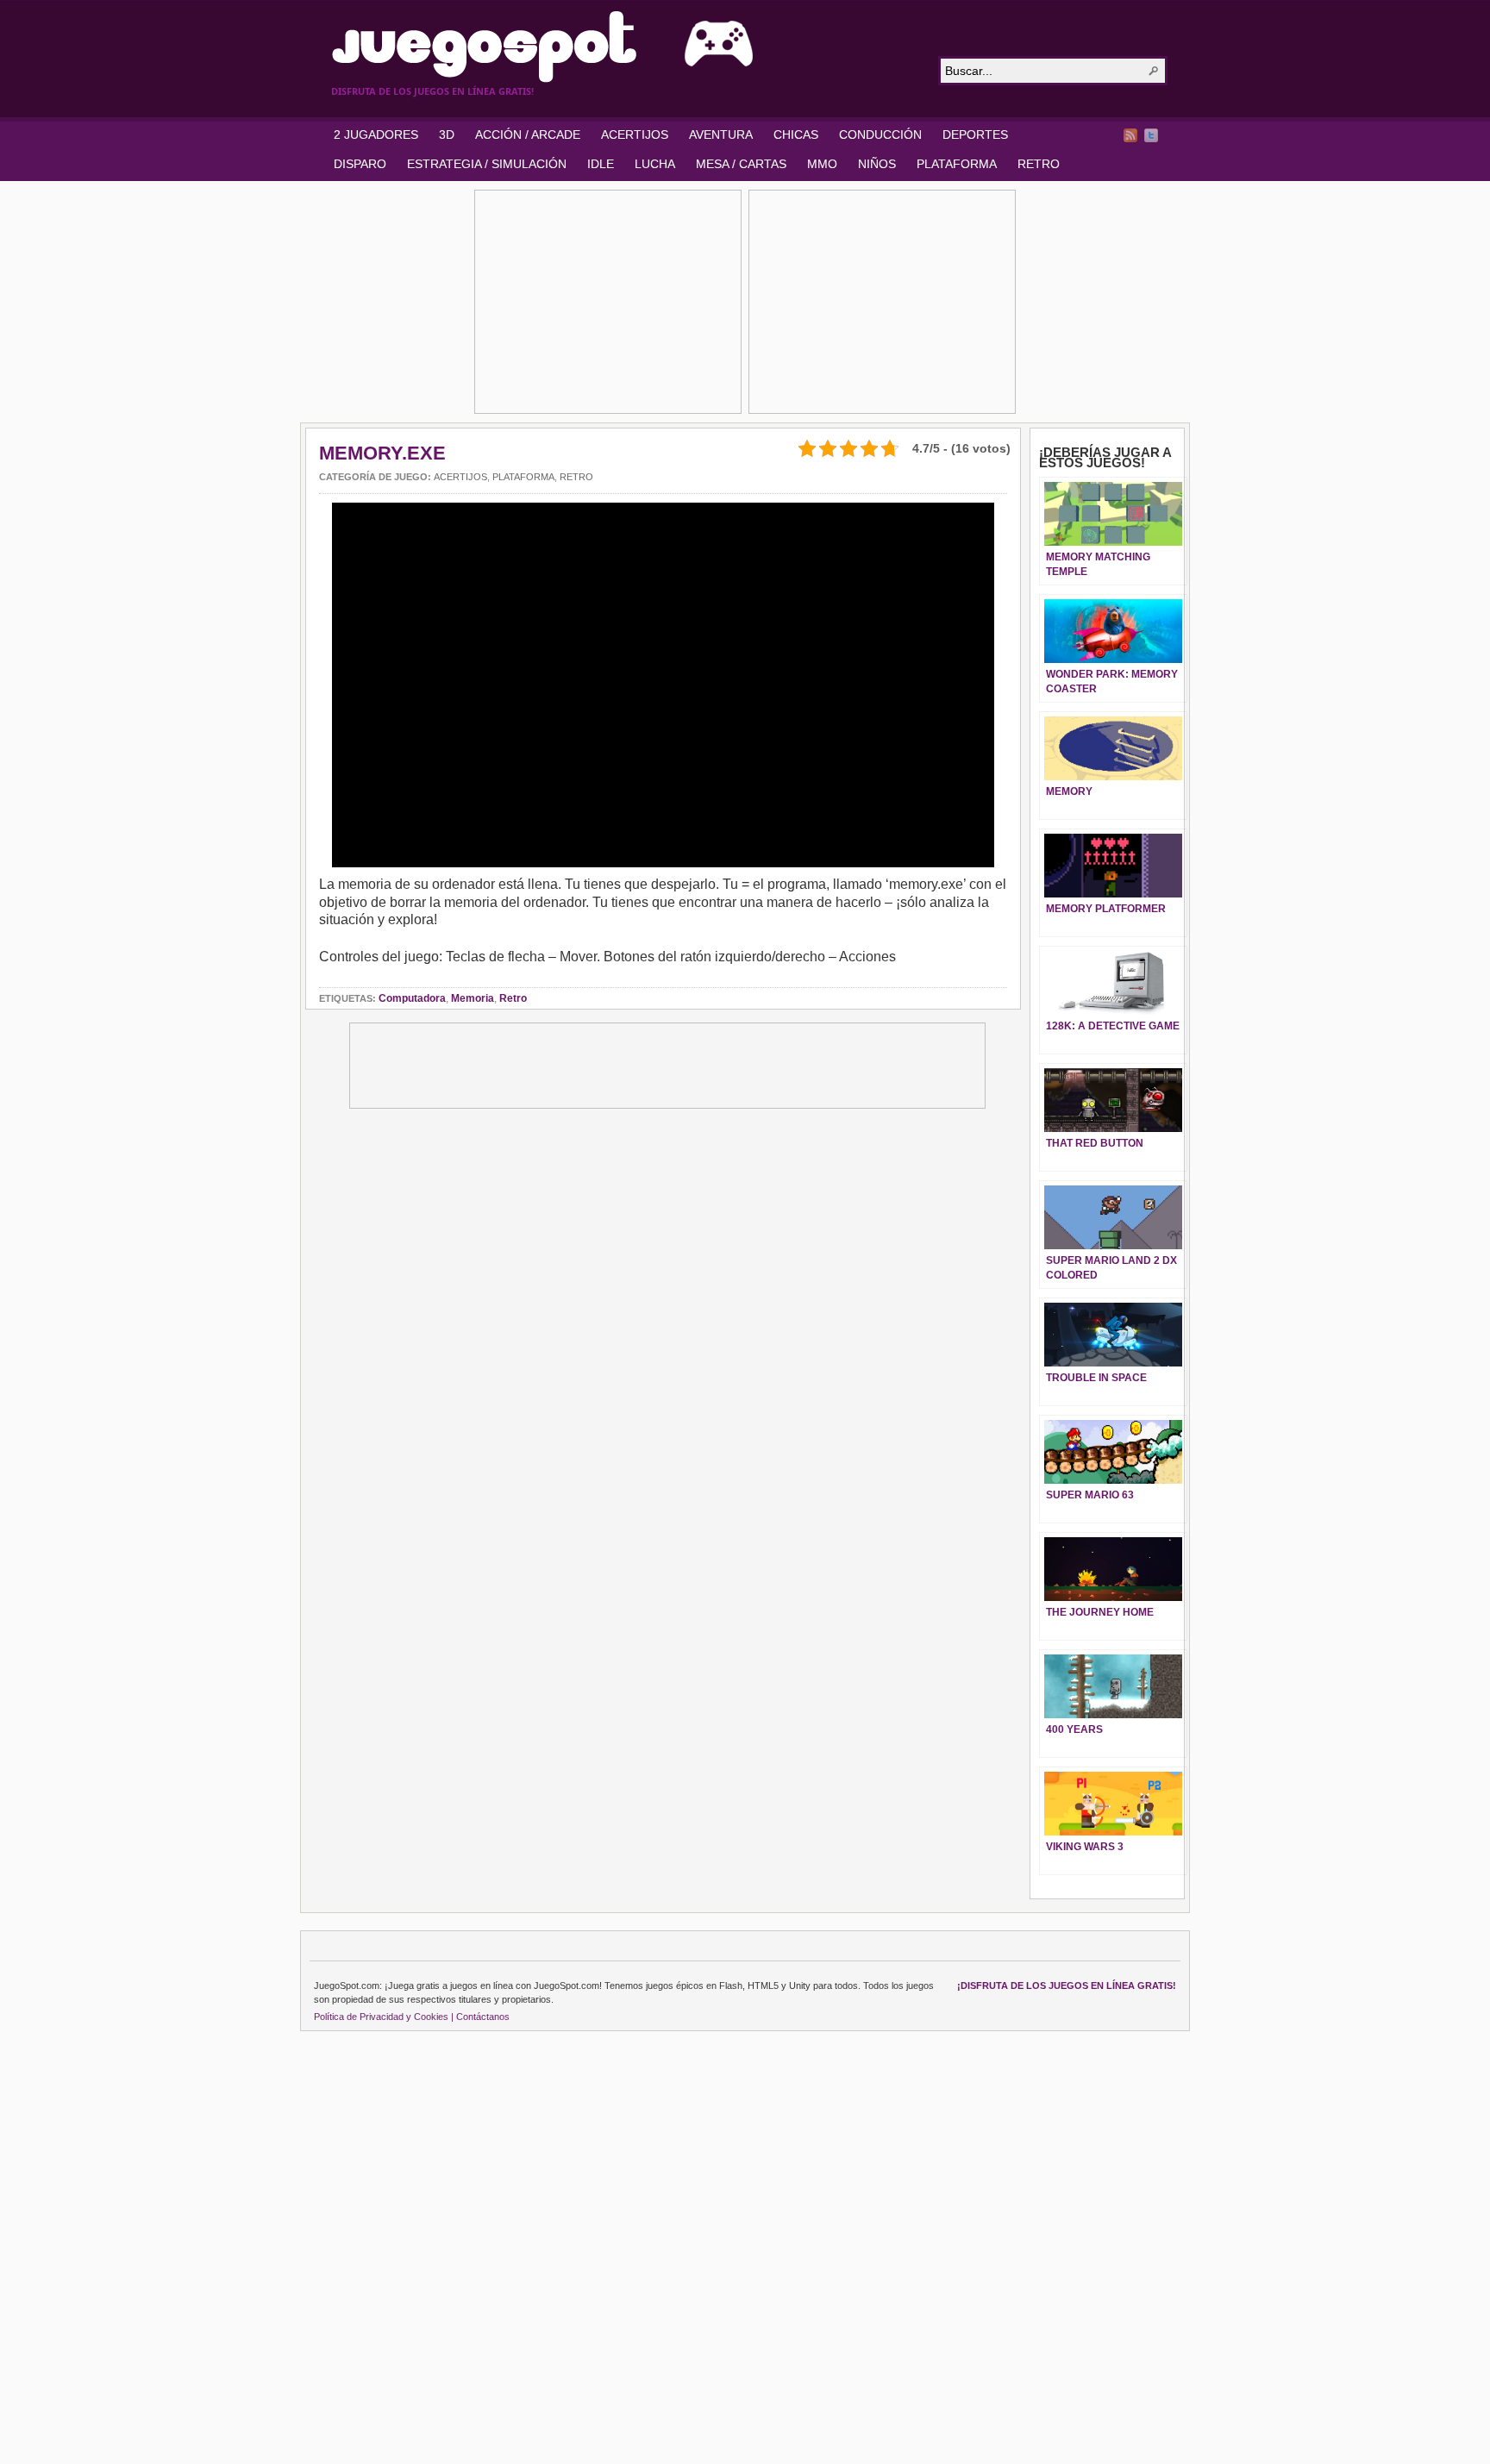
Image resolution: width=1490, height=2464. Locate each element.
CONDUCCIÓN (880, 134)
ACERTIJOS (634, 134)
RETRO (1038, 164)
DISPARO (360, 164)
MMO (822, 164)
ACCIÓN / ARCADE (527, 134)
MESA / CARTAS (741, 164)
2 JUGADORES (376, 134)
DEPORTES (975, 134)
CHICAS (795, 134)
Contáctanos (483, 2016)
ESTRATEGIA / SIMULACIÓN (487, 164)
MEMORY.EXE (382, 453)
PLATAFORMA (957, 164)
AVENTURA (721, 134)
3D (446, 134)
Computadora (412, 998)
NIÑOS (877, 164)
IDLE (600, 164)
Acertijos (460, 477)
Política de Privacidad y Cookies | (384, 2016)
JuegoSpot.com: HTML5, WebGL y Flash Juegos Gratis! (624, 46)
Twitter (1151, 135)
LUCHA (655, 164)
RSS (1130, 135)
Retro (576, 477)
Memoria (472, 998)
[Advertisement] (608, 302)
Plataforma (523, 477)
★ ★ ★
Task item. Starting at the line that contains "Acertijos (460, 477)", transcribe every line through the last line of the entries above, exactly, and nothing else.

Answer space.
Acertijos (460, 477)
Política de Privacidad y Cookies | (384, 2016)
JuegoSpot.com: HTML5, WebGL y Flash Juegos Gratis! (624, 46)
Twitter (1151, 135)
LUCHA (655, 164)
RSS (1130, 135)
Retro (576, 477)
Memoria (472, 998)
[Advertisement] (608, 302)
Plataforma (523, 477)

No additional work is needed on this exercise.